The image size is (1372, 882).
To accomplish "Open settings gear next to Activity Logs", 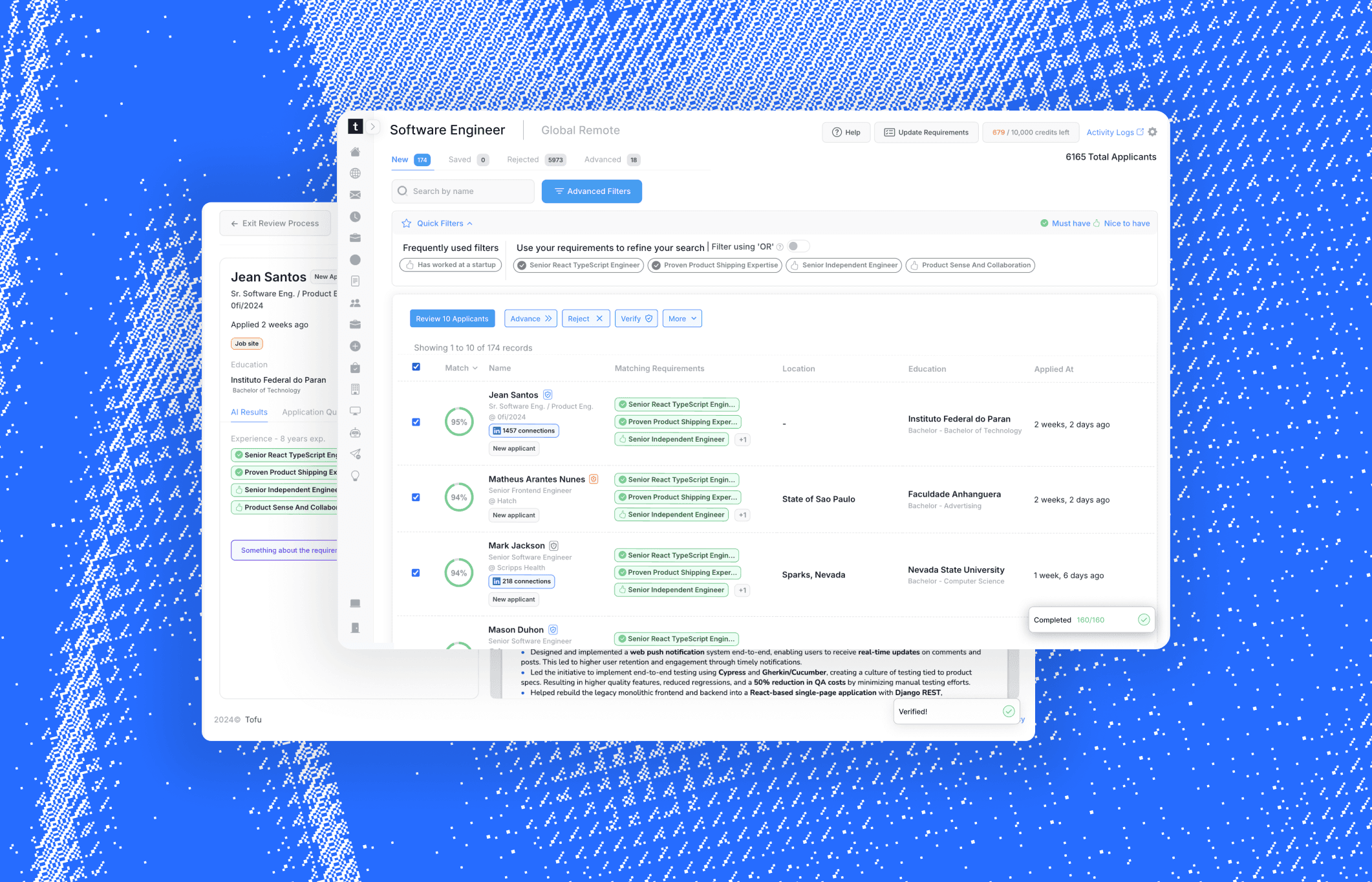I will point(1152,132).
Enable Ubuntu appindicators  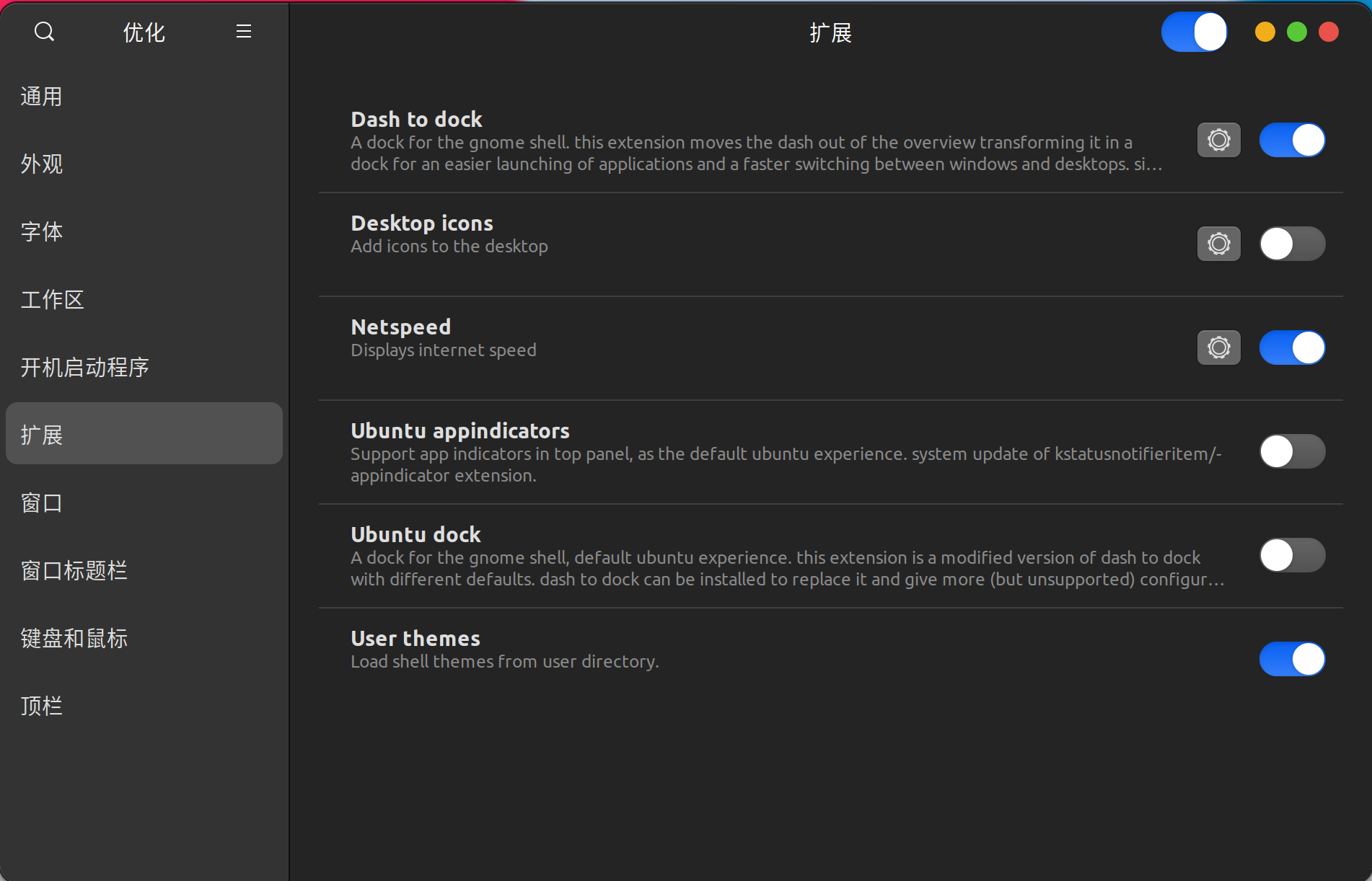1292,451
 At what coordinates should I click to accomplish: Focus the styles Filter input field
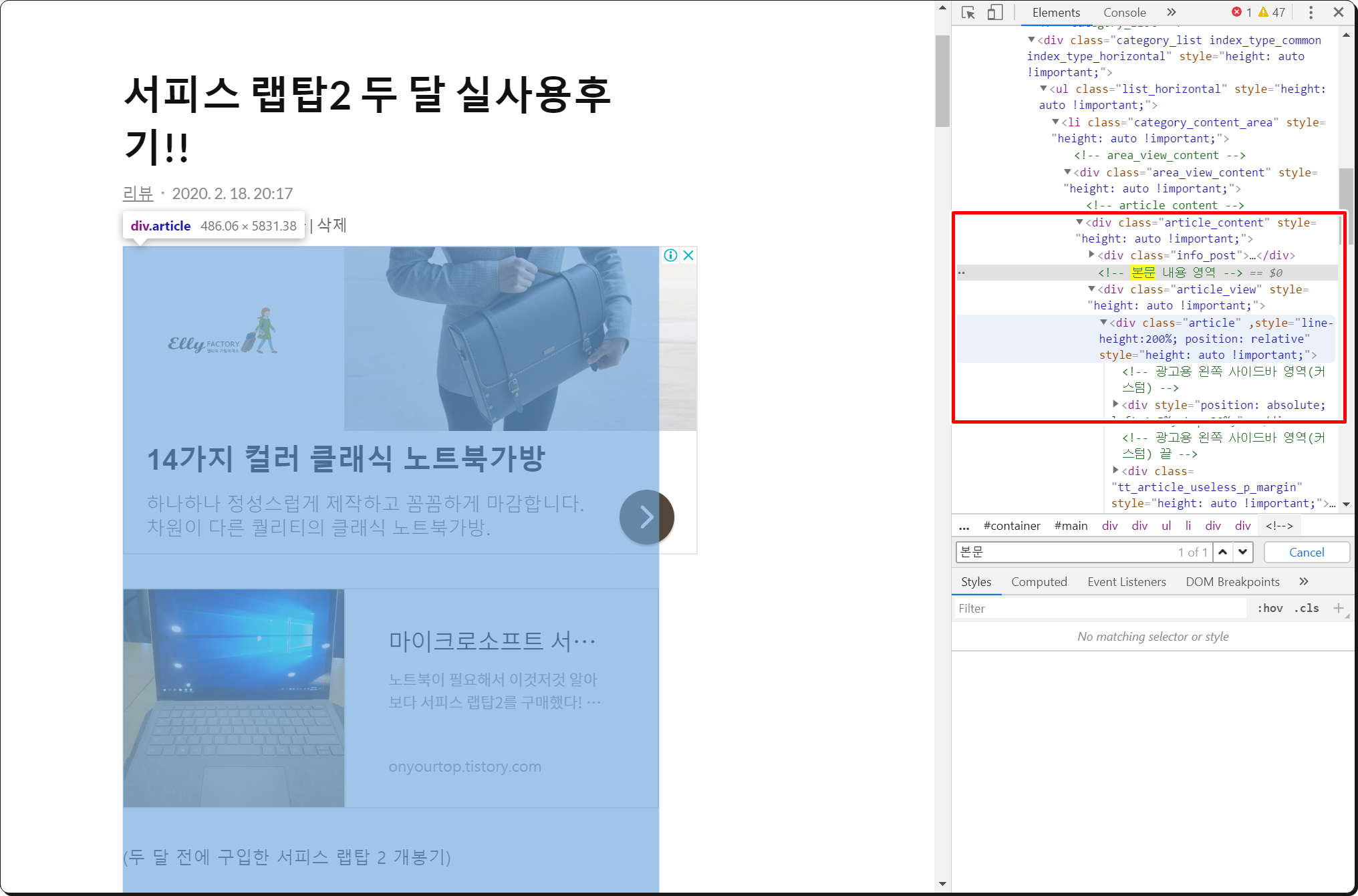click(1099, 608)
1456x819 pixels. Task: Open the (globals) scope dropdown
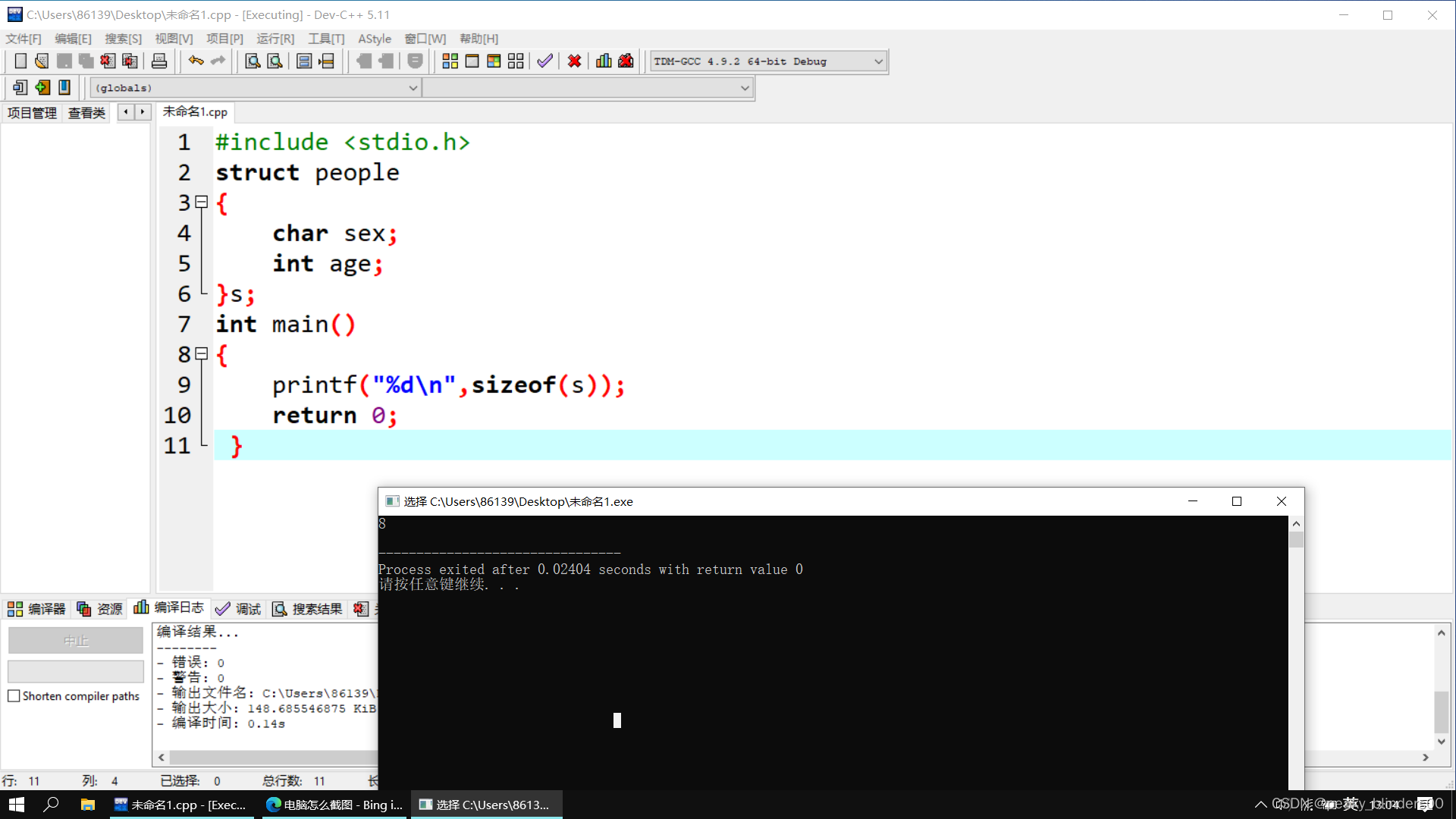[413, 88]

□ □ □ □ □ □ □

* **Your instructions**: Quote only the lines that start at the line holding "At what coordinates" and end at the last line of the entries, including both of those lines, and omit every picture.

* **Exercise solution**:
 At what coordinates should I click to accomplish: Focus the styles Filter input field
click(1099, 608)
1456x819 pixels. Task: Open the (globals) scope dropdown
[413, 88]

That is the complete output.